In the beginning lines and spaces are one thing, and the names of the keys are another thing. One really has nothing to do with the other in the beginning. So, how do pianists link these two things together? How do they look at a line or space and automatically know the name of those things? The answer: those lines and spaces become fused with the location, and that gives us the names instantly. When we see a line or space, we also see the key in our minds. Then, when we look at a key, we see the line or space that connects to it. The name and location are fused into one thing, in your minds.

Don’t name the lines and spaces until you press the right keys…

Instead, find the keys and name those keys when you get there. This may seem like a delay, but it is the opposite. You want to get to the key before thinking of a name, then you get the name from the key you press. Later that becomes instant, and you can’t think of one without the other. That’s the fusion, and the fusion is the magic.

Why is FACE so bad?

First of all, even if you remember this trick you have to say four letters to get to the name the top space. That’s slow. But a worse problem is that you have to remember the letter before you can get to the key. That’s 100% wrong. However, what’s the worst thing that can happen with this idea? Answer: there are at least seven white keys on the piano with the same letter name. There are actually eight A’s and eight B’s. So if you name a space before finding the key, you have only a one in seven or eight chance of being correct.

Also, FACE only works for the treble clef, and anything that does not work for both the treble and bass clef will soon be a disaster.

How about “Every Good Boy Does Find”?

Beside the obvious question about why girls do not also “do fine”, it also has the same problems. To get to the top line you have to go through five lines or five steps, then when you finally get to “F” you have to remember which key is F. But then you have the additional problem that there are seven F’s on the piano, and six of them are wrong answers.

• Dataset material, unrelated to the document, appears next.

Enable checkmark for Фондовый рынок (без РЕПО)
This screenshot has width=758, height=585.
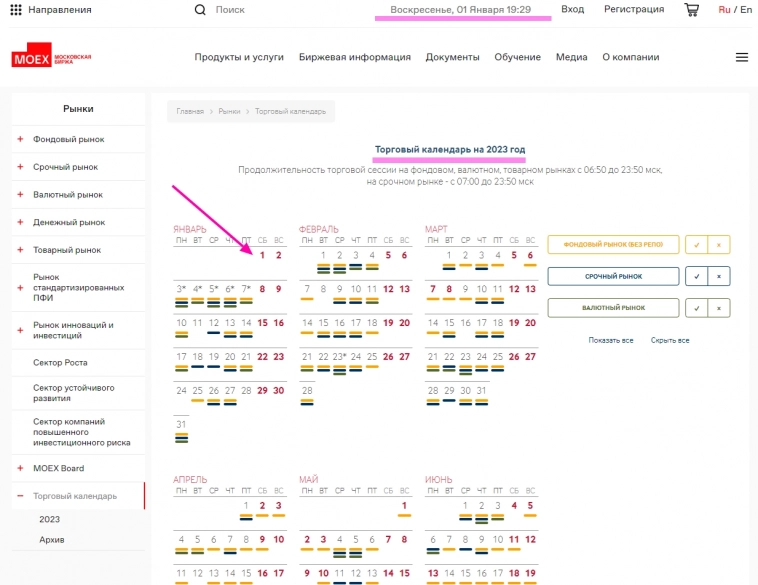click(696, 245)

What if these mnemonics work for you?

They are still a horrible trick because they don’t work for the bass clef. In the bass clef every line and space has a different name, so the treble clef letter names start to fight with those in the bass clef. If they work at first, they fail later.

Why a keyboard chart?

Because the chart stops you from memorizing wrong answers. It stops you from going to the wrong keys. It stops you from guessing, fumbling and hesitating. The keyboard chart is not permanent. It’s a temporary crutch or aid to get you started, and the moment you don’t need it anymore you get rid of it, or give it away to someone else who is just starting.

When do you know you have the whole thing?

You are halfway there when you instantly know the letter name of every key without hesitation. Then as you look at each line or space, if you hand reaches for the correct key every time, your reading is in place and you have the other half.

Reading is playing…

Beginners don’t understand that. They think “reading” is about looking at notes and remembering their names. This has nothing at all to do with what we do. Reading means instantaneously playing the keys that go to the notes on the page without even thinking about it. Yes, we can always name the notes, but at full speed we are pressing keys so fast that we could not name them, nor would we want to. It would be like speed-reading text while trying to name every letter of every word we are reading. This is obviously impossible. As you are reading text, you don’t even want to be saying the words to yourself. It slows you down. In the same way, as you are actually playing music you just turn those notes into actions that produce music, and you never name anything except when you are explaining to someone else what you are playing.